__WHAT YOU HAVE TO DO__. Only the lines from the one containing "Image resolution: width=868" through the last line of the material should be copied, exactly as written and without pictures.

* * *

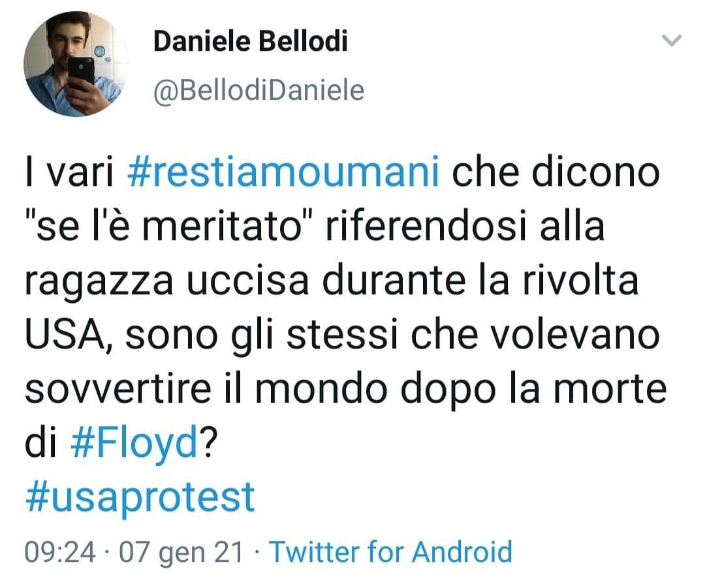Click the display name Daniele Bellodi
Screen dimensions: 705x588
tap(250, 42)
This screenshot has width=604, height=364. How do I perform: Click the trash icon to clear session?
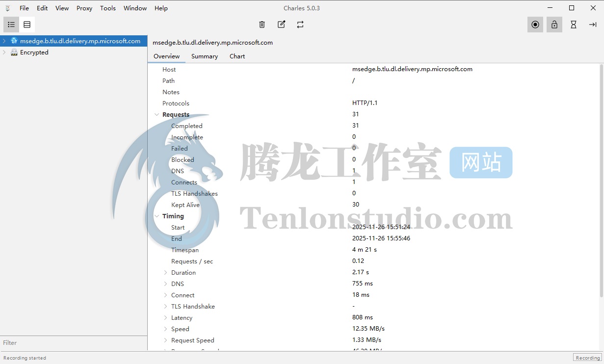262,25
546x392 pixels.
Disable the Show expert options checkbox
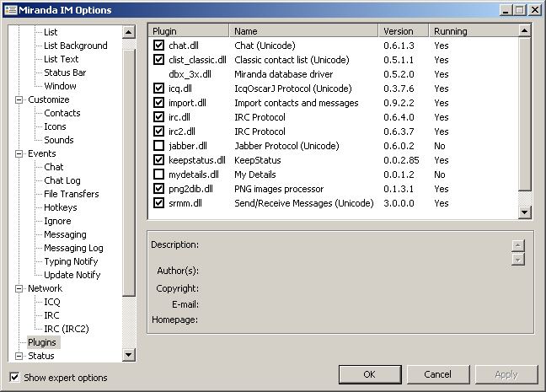14,377
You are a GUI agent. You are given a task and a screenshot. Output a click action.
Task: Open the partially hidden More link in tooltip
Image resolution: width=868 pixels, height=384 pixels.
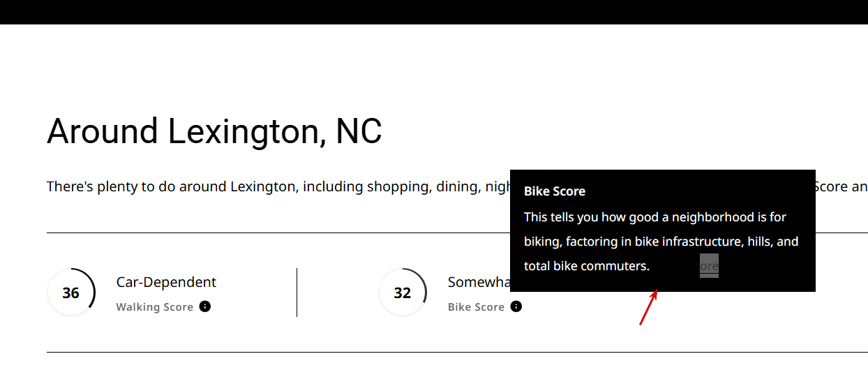(709, 266)
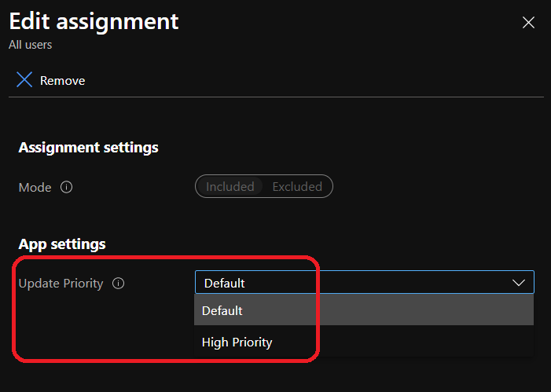Screen dimensions: 551x392
Task: Select Default from the dropdown list
Action: pos(222,310)
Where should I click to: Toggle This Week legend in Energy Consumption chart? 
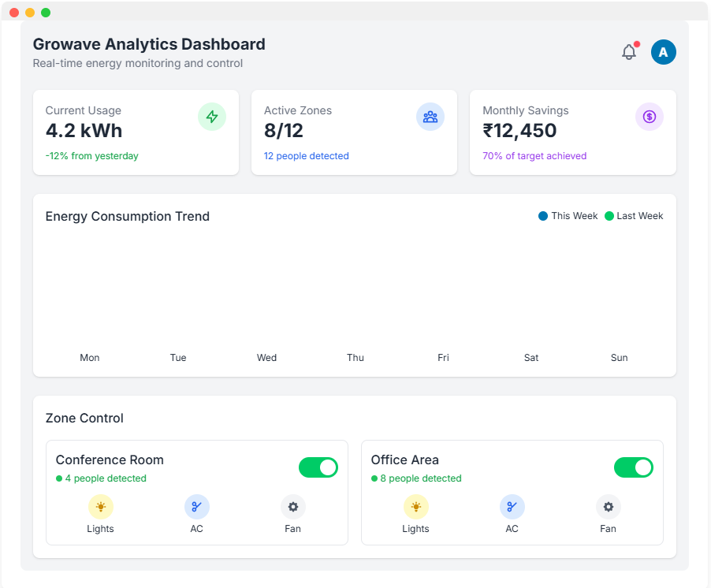567,215
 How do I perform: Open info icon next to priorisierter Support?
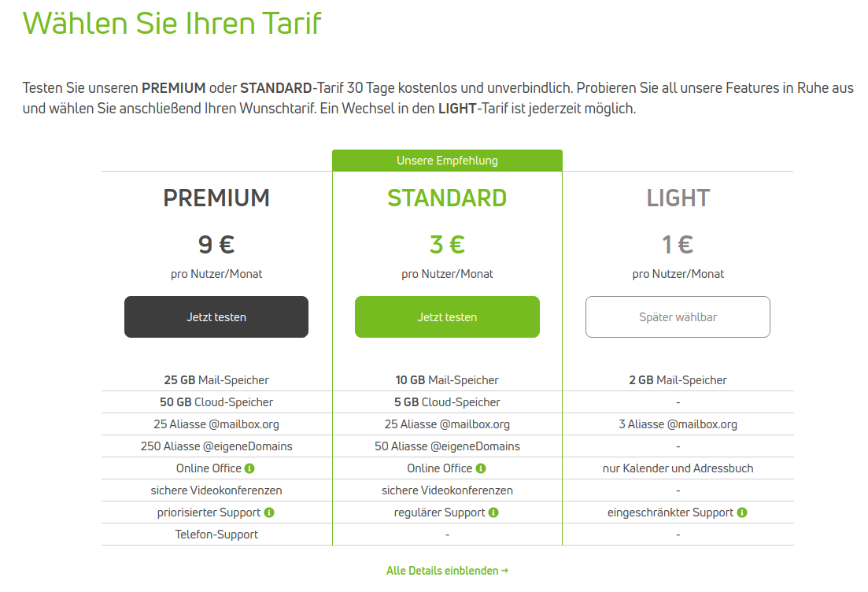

* * *

__ANSWER__.
Image resolution: width=868 pixels, height=384 pixels.
(709, 266)
Screen dimensions: 551x392
Task: Select Default from the dropdown list
Action: pos(222,310)
Where should I click to: Toggle This Week legend in Energy Consumption chart? 
567,215
 How do I perform: Open info icon next to priorisierter Support?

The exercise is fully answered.